Losses: $130 million
Cause of Death: Fraud


2006

Matador Fund
Famed investor, squash player…wait, this guy again? Victor Niederhoffer becomes the first hedge fund operator to blow up twice.

Blow-up Artist Niederhoffer

Losses: $190 million Cause of Death: Excessive leverage

MotherRock L.P.
Big bet on natural gas futures goes the wrong way.
Losses: $230 million
Cause of Death: Concentration, excessive leverage

Amaranth Advisors
A sophisticated, $9 billion hedge fund in Greenwich gives most of their capital to a 29 year-old energy trader in Canada, who then makes a gigantic spread bet on natural gas futures with 8-1 leverage. Ka-Boom.
Losses: $6.4 billion
Cause of Death Concentration, excessive leverage

2007

Sowood
Caught off guard by a sudden widening in credit spreads (see Long Term Capital), Sowood announced a 57% loss. Founded by ex-Harvard endowment wiz Jeff Larson, the fund counted Harvard as one of their core investors. Harvard took a $350 million hit, which amounted to a 1% hit to their endowment.
Losses: $1.5 billion
Cause of Death: Excessive leverage

Bear Stearns High Grade Structured Credit Strategies Fund
This mouthful of a fund was the canary in the coal mine of the credit crisis last February. A big bet on subprime mortgages goes horribly wrong.
Losses: $1.6 billion
Cause of Death Concentration, excessive leverage

2008

Carlyle Capital Group
This $230 million fund was founded in 2006 by the eminence grises of the private equity arena, the Carlyle Group. The purpose was to buy mortgages using tons of leverage. Oops.
Losses: $220 million
Cause of Death: Excessive leverage

You should be seeing a theme here: hedge fund blow-ups are almost always caused by fraud or excessive leverage (concentration is also listed, but almost all these examples would have survived with less leverage). Also notice that of the non-frauds, every blow-up was in a fixed income related fund, especially in the mortgage area.

A critical point here, though, is that the money lost in the non-fraud cases was not actually lost by the industry as a whole. Invariably, these losses were in instruments like futures (from whence the leverage), where every loser has a winner on the other side of the trade. So Amaranth’s pain was someone else’s gain, and that someone else was more than likely another hedge fund. When Bear’s hedge fund was blowing up because of sub-prime, John Paulson’s fund was on its way to the biggest payday in hedge fund history for exactly the same reason. So you see, most blow-up risk is really fund-specific. It is not an industry risk.
Ergo, blow-up risk is really only about fraud.

Hunt Taylor was a well-respected hedge industry veteran, known as a real free thinker. I was fortunate enough to have met him casually before his tragic death in a motorcycle crash last year. Hunt was perhaps the first person to put fraud blow-ups in context.
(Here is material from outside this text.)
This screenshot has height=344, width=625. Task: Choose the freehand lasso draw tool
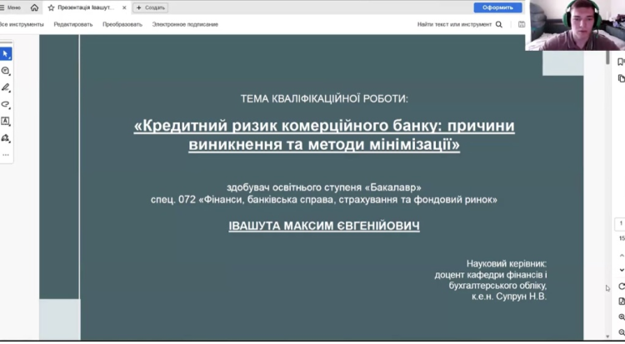(6, 104)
Specifically, he added up all the blow-ups to assess the overall impact on the industry. I have taken the liberty to add to his work here:


Source: Hennessee Group

No doubt I missed a few small ones, but they won’t add up to much. The big point here is that fraud-related blow-ups have been 0.039% annual drag on industry performance since 1994. That’s 4 basis points. If you add up all the losses it comes to $2.9 billion. That’s a big number, right? No, it’s not. A couple of weeks ago, GE dropped 14% in one day. Know how much investors lost? $47 billion!

This is worth restating: all the hedge fund fraud losses since the dawn of the industry add up to about 1/20th of what GE cost investors in a single day. And yet institutional investors galore own GE but won’t touch hedge funds because they are terrified of fraud, which they call “headline risk.”